# -march vs. -mcpu

## Montag[SGU]

A quanto pare esistono dei problemi con march=pentium4 che non esistono con mpcu=pentium4, pero' non ho ben chiara la differenza tra i due.

Qualcuno e' ben disposto a spiegarla in poche parole e in termini semplici che anche un vermetto possa comprendere?

Grazie

----------

## Dani Tsevech

Poche parole semplici? Certo! Due parole: man gcc   :Very Happy:   :Laughing: 

----------

## Montag[SGU]

Hai mai provato a fare 'man gcc'? 'Guerra e pace' e' molto piu' stringato.

No, davvero, all'atto pratico cosa cambia nell'usare uno, l'altro o entrambi?

----------

## Dani Tsevech

Lo so, stavo scherzando  :Very Happy: 

-mcpu = processore

-march = architettura  :Smile: 

----------

## Montag[SGU]

Vado sul pratico cosi' forse riusciamo a far uscire questo thread dall'ineffabile gorgo che lo sta risucchiando.

Ho questi tre casi:

gcc -march=pentium4

gcc -mcpu=pentium4

gcc -march=pentium4 -mcpu=pentium4

Io ero convinto che -march implicasse -mcpu, cioe' che le ottimizzazioni di -mcpu fossero un subset di quelle attivate da -march. Quindi, secondo la mia (distorta?) visione della realta', il primo e il terzo caso dovevano essere equivalenti.

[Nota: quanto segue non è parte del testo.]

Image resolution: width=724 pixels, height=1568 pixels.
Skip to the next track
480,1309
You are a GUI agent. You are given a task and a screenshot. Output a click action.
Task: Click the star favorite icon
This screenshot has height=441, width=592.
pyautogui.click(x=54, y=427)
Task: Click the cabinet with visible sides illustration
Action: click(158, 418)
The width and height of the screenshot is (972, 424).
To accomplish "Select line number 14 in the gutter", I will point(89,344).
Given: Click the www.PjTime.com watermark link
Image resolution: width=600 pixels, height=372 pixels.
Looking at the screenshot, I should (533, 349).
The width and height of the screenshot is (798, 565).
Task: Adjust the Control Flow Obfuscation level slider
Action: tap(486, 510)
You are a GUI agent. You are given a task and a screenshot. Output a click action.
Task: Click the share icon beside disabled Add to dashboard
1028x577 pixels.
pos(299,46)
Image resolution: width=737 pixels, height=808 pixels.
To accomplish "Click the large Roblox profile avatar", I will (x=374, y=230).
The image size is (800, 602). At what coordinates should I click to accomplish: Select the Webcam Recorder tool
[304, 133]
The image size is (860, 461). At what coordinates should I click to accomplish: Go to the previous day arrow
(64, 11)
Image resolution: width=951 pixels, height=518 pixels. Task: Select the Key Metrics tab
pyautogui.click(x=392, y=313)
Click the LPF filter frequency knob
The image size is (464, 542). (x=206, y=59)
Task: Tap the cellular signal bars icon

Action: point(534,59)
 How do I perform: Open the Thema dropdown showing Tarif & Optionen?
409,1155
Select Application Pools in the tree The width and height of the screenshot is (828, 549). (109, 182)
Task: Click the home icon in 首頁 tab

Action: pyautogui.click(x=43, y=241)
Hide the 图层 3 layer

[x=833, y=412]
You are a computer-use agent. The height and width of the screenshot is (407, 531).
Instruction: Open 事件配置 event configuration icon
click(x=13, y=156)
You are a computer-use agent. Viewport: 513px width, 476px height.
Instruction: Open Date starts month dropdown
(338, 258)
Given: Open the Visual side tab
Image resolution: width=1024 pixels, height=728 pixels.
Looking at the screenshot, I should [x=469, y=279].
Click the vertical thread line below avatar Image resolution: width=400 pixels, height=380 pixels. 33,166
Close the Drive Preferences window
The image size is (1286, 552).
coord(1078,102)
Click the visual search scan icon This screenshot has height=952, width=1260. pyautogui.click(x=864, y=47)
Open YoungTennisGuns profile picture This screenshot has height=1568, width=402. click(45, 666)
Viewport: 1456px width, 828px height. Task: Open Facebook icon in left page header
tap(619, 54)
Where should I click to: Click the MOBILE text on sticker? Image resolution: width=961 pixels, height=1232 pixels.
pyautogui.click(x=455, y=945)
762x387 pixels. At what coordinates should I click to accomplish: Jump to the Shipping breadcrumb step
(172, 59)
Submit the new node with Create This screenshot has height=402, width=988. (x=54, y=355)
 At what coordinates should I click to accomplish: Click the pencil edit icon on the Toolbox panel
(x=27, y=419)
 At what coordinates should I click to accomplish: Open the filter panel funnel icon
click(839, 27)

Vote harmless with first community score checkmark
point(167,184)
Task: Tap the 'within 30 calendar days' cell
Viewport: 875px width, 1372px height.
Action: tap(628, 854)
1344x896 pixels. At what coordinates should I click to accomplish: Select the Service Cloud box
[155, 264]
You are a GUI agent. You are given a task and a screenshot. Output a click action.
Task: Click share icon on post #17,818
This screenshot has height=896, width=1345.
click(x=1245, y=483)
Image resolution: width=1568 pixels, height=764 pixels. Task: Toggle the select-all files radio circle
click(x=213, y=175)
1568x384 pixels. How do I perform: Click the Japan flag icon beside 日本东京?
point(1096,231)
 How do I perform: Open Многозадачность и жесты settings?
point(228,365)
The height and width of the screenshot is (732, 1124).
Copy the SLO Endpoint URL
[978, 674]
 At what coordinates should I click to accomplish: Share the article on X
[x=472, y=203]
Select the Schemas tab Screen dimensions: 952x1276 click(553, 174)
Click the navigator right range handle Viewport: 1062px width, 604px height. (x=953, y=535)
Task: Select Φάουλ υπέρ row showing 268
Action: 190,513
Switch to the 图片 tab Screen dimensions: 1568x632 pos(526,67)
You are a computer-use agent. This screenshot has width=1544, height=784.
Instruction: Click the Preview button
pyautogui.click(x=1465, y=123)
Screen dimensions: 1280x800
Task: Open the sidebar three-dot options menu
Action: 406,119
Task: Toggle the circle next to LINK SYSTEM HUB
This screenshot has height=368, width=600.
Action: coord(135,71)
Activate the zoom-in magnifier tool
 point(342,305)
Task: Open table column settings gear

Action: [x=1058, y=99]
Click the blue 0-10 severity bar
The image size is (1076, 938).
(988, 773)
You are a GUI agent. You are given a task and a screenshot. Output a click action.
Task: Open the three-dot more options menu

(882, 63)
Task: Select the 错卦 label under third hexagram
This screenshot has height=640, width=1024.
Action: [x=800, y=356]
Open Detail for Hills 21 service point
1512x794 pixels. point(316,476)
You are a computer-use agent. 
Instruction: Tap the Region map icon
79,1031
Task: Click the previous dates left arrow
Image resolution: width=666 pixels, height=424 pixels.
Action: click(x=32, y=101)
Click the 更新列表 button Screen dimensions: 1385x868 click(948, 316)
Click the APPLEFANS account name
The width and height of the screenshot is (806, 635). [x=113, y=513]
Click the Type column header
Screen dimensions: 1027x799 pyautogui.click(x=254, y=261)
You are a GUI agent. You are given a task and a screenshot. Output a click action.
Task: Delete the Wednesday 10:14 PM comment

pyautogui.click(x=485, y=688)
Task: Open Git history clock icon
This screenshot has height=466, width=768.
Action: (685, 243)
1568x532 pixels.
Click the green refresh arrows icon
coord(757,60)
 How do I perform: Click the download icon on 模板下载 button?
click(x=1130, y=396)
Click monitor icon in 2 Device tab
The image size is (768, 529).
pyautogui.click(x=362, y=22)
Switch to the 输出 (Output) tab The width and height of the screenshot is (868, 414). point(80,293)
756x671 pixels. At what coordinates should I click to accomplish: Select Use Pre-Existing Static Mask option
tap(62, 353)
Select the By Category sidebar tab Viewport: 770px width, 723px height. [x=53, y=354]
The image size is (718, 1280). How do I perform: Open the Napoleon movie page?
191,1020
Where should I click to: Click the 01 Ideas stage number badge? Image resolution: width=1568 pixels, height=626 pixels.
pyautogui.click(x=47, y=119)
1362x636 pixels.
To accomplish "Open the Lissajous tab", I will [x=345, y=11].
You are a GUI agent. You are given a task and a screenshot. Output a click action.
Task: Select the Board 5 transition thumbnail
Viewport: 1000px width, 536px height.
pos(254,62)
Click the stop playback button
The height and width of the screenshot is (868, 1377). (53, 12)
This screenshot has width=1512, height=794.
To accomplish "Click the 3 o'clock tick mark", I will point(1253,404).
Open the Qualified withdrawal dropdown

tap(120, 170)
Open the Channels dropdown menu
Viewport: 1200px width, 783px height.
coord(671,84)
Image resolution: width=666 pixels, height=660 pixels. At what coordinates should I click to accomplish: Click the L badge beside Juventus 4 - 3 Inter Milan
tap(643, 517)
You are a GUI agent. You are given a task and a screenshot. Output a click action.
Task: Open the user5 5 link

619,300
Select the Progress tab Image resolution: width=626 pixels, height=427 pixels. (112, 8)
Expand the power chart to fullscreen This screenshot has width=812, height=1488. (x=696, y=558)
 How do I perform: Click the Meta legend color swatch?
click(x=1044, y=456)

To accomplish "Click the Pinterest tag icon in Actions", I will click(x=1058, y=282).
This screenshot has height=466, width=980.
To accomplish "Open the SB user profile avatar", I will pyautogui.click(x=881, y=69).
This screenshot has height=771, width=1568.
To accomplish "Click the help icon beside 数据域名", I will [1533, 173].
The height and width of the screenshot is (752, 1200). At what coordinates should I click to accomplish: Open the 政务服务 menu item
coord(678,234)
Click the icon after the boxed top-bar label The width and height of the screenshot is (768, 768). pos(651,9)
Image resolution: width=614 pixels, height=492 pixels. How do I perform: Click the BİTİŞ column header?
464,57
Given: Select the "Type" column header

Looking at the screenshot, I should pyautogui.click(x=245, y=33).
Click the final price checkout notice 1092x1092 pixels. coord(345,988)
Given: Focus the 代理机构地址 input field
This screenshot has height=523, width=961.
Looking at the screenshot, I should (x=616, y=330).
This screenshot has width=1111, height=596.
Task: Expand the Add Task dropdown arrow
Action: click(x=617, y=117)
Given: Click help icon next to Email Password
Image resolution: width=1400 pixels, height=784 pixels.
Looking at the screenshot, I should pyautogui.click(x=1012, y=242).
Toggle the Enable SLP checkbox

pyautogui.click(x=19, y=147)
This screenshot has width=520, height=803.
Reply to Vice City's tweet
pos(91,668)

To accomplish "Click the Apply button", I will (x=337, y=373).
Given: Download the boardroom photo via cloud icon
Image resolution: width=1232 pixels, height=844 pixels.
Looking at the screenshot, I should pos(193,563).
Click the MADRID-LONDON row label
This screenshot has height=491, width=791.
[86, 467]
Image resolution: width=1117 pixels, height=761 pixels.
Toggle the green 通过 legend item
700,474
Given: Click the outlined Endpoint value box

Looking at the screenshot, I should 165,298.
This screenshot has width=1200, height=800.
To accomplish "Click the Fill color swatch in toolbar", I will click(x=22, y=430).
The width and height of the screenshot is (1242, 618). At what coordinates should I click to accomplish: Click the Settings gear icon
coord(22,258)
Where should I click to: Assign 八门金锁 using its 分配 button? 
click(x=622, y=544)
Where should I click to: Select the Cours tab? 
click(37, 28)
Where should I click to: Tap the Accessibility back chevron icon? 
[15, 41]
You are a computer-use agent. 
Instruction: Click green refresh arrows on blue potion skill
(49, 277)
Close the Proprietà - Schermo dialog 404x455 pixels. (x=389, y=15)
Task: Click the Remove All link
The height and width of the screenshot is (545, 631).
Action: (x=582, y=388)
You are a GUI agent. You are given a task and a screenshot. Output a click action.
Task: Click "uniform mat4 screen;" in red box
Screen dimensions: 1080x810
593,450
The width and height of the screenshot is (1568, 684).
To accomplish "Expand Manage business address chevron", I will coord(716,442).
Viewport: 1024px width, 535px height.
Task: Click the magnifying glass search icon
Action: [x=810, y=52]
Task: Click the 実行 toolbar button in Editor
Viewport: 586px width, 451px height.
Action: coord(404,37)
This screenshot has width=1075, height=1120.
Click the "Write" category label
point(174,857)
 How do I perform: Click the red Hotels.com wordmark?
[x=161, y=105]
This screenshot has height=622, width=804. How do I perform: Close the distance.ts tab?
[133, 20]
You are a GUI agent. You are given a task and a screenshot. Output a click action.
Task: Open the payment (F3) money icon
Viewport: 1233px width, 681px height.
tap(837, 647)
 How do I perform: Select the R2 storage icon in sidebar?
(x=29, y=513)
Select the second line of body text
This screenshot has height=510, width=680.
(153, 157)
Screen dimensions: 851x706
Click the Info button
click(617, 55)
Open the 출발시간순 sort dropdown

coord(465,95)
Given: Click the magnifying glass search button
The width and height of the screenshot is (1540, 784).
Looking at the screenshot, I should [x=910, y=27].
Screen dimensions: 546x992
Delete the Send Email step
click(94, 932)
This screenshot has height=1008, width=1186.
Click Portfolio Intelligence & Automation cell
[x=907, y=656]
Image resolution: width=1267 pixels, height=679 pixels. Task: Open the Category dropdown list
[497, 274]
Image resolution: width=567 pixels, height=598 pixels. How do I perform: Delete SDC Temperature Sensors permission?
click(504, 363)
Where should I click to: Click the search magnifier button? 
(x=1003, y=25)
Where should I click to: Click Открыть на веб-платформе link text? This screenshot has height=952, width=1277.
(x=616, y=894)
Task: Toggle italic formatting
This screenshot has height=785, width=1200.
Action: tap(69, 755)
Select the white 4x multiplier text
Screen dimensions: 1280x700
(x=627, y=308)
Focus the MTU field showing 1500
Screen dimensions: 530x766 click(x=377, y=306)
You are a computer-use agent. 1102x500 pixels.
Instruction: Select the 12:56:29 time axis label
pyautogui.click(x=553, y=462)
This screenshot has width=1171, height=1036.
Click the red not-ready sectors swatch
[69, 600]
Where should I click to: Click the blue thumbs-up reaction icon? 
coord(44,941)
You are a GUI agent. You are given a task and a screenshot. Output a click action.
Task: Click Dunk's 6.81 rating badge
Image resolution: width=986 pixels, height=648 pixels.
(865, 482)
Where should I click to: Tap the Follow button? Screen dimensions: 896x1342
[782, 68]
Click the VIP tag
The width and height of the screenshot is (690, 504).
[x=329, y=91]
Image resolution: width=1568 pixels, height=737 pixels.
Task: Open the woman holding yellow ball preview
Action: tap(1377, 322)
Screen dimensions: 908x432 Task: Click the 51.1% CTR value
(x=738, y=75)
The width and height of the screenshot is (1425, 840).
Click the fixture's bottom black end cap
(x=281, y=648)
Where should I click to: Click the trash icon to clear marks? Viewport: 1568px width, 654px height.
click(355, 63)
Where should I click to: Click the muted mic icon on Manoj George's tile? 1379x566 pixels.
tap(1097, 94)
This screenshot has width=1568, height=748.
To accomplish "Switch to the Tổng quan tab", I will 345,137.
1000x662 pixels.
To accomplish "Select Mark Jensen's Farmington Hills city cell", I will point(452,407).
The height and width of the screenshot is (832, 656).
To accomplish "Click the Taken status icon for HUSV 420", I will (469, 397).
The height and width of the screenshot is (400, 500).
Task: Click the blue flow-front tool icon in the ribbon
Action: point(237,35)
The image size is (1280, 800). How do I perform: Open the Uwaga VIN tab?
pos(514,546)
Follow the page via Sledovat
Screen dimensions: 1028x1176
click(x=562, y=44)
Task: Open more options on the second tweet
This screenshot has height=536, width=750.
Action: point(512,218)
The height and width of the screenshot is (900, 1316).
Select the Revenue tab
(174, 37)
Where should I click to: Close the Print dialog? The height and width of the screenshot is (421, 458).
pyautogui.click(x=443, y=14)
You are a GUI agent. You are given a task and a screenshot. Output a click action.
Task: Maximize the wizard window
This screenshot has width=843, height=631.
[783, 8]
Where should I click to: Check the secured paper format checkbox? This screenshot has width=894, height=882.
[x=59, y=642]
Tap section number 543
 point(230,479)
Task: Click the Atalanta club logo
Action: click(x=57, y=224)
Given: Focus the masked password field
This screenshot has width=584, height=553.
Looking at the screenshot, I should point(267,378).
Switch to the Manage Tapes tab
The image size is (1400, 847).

Questa mia logica e' pero' crollata oggi, quando ho dovuto settare i cflags a -march=pentium3 -mcpu=pentium4 per ovviare al problema che attanaglia la compilazione di glibc con gcc-3.2.2.

Per quello chiedevo una minima spiegazione di quali ottimizzazioni comportassero questi due flag (tipo, -msse2 probabilmente viene attivato da -march=pentium4 e non da -mcpu, come invece sarebbe logico aspettarsi, perche' proprio le ss2 sembrano la causa del summenzionato problema di compilazione).

Quindi?

Quindi siate buoni.

----------

## Dani Tsevech

Vuoi un esempio pratico? Architettura del mio Athlon XP: i686

                                     Cpu: athlon xp 2000+

Architettura <> CPU, son due cose indipendenti. Spero di essermi spiegato  :Smile: 

----------

## Montag[SGU]

A questo punto non capisco se sono io che non so spiegarmi o che altro...

@Dani

Le tue precisazioni non mi sono molto d'aiuto visto che non e' cio' che ho chiesto, ma grazie ugualmente.

----------

## teknux

premetto che ne capisco meno di te, ma io dalla risposta di dani ho capito più o meno questo:

architettura = 686 che potrebbero essere celeron, pentium, athlon, duron etc... l'architettura però è comunque 686, diversa dai 586 (es i primi pentium...) e dalle precedenti ARCHITETTURE

cpu = è da intendersi marca e modello, quindi athlon o pntium (modello 4), differenti comunque da un pentium 3 che è comunque una architettura 686, idem per athlon, ora ci sono gli XP, prima erano solo k7 e così via...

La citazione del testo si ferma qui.